◆ Short exercise: Copy the records from the line with "Where should I click to: Select the ГРП, ШРП" to the line with "Action: 251,227" character for character, and return only those lines.

══ Data shown ══

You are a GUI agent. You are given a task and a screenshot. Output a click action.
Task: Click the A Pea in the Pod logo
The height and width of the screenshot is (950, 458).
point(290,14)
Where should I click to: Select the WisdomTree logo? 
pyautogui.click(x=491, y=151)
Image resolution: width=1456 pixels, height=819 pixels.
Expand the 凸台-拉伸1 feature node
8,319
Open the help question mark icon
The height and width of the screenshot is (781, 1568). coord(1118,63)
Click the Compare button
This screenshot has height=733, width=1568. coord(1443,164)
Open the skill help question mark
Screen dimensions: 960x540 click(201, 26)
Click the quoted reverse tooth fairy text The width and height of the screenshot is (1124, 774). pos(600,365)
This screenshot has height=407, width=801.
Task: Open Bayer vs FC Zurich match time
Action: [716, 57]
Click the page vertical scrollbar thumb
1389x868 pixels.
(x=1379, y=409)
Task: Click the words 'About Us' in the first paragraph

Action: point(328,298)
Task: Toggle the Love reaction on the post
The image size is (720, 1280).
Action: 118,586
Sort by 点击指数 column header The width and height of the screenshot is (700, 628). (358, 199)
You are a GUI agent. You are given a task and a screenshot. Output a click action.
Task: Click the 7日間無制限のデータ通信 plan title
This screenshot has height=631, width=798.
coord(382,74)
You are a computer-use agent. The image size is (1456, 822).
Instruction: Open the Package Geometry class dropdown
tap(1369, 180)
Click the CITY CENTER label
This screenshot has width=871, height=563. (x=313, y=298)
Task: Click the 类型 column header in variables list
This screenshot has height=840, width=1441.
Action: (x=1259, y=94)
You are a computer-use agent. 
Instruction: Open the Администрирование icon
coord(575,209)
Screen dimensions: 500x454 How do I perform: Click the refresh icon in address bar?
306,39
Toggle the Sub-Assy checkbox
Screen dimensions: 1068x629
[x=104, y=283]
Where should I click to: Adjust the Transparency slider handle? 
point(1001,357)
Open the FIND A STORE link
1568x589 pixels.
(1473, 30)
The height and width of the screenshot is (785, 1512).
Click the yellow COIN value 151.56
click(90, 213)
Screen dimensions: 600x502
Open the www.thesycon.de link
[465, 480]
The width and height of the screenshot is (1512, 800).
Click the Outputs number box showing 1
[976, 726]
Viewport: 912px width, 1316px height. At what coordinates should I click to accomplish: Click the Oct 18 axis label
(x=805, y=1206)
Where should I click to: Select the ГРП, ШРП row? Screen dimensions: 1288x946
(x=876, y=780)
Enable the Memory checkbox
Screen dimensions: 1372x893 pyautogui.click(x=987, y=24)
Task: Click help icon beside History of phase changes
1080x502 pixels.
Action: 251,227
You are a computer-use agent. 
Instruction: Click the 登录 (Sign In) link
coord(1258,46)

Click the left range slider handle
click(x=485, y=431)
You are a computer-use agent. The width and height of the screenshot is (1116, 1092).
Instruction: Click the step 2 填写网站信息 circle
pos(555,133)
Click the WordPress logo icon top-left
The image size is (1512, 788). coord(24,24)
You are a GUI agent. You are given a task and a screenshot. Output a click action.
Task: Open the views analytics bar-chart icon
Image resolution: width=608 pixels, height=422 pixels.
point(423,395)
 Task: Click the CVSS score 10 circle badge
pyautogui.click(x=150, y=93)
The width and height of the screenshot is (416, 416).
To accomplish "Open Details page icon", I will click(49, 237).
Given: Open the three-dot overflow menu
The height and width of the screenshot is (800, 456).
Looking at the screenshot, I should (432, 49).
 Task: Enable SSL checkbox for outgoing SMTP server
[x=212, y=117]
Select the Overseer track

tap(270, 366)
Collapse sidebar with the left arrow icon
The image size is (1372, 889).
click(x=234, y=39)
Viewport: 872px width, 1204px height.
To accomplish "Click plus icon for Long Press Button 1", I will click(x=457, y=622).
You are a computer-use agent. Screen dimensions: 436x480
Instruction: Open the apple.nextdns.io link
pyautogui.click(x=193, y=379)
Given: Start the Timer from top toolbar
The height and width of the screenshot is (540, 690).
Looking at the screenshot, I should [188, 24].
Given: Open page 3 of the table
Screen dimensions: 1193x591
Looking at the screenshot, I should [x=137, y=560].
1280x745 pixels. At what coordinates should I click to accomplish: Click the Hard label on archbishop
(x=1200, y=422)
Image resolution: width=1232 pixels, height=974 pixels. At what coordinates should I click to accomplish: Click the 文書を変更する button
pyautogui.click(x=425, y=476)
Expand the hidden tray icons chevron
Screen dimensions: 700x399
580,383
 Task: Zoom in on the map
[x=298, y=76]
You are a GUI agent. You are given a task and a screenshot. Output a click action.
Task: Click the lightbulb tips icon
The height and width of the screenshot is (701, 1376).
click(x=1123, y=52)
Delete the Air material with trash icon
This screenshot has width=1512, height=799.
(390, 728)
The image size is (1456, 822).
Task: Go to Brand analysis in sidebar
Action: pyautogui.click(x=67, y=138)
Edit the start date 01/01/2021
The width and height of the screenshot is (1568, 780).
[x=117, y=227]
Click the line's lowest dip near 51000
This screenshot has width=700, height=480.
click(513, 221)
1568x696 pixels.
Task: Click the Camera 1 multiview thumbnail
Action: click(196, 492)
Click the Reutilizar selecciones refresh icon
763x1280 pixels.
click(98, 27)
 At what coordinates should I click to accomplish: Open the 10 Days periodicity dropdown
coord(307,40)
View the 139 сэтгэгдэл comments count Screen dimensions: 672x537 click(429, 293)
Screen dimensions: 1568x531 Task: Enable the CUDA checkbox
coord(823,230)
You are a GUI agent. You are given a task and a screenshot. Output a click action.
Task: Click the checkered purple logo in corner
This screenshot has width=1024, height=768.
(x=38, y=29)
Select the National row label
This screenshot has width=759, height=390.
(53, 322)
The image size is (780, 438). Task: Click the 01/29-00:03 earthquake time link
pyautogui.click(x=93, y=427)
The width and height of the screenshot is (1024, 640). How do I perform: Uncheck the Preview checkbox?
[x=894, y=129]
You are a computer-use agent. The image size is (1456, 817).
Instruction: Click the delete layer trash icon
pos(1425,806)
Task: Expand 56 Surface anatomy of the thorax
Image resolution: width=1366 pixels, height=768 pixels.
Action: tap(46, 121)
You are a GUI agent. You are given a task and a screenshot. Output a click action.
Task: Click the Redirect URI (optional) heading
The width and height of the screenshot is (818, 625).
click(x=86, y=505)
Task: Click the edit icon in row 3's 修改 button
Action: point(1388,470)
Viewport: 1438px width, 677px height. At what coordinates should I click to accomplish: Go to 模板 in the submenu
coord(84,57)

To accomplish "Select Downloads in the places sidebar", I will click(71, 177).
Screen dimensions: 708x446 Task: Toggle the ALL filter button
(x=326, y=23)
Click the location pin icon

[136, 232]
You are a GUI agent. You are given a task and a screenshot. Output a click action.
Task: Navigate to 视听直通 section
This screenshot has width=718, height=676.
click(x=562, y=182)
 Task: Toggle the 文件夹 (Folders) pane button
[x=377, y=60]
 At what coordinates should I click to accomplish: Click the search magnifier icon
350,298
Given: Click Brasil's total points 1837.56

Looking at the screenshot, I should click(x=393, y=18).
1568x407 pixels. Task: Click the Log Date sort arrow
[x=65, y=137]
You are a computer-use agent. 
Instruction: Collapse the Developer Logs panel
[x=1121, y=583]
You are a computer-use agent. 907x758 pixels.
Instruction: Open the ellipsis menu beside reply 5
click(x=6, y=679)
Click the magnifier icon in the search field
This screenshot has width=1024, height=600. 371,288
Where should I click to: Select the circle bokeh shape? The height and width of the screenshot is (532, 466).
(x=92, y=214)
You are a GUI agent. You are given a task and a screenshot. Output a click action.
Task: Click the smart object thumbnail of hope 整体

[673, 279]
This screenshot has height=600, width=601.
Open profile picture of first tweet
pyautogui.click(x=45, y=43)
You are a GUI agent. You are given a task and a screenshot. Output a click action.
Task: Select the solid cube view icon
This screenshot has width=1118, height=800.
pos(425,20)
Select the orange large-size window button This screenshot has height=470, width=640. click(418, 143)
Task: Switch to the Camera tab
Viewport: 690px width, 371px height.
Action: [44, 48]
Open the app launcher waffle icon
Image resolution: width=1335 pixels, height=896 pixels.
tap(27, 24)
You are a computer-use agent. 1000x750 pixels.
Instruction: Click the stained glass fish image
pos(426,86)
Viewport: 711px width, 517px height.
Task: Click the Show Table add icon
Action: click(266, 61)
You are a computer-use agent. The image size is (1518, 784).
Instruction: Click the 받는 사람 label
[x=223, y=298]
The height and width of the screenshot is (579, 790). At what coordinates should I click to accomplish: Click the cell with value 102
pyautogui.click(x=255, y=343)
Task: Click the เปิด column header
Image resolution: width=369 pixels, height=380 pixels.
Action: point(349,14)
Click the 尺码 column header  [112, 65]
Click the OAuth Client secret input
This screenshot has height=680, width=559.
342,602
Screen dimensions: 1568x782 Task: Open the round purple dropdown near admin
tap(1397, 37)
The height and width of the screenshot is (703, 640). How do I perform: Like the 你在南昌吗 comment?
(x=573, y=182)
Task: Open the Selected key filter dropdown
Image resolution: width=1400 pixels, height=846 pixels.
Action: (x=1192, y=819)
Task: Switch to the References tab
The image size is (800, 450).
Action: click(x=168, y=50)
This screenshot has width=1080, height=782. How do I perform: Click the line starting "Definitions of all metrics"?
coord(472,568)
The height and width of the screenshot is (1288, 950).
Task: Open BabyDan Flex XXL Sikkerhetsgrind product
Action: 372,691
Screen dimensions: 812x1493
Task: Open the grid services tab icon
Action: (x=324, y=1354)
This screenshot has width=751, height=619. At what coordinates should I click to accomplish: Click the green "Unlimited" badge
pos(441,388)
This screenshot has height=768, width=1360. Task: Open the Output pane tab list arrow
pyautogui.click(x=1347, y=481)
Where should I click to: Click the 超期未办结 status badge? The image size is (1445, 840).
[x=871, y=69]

═══

◆ The reply:
Where should I click to: Select the ГРП, ШРП row? Screen dimensions: 1288x946
(x=876, y=780)
Enable the Memory checkbox
Screen dimensions: 1372x893 pyautogui.click(x=987, y=24)
Task: Click help icon beside History of phase changes
1080x502 pixels.
Action: 251,227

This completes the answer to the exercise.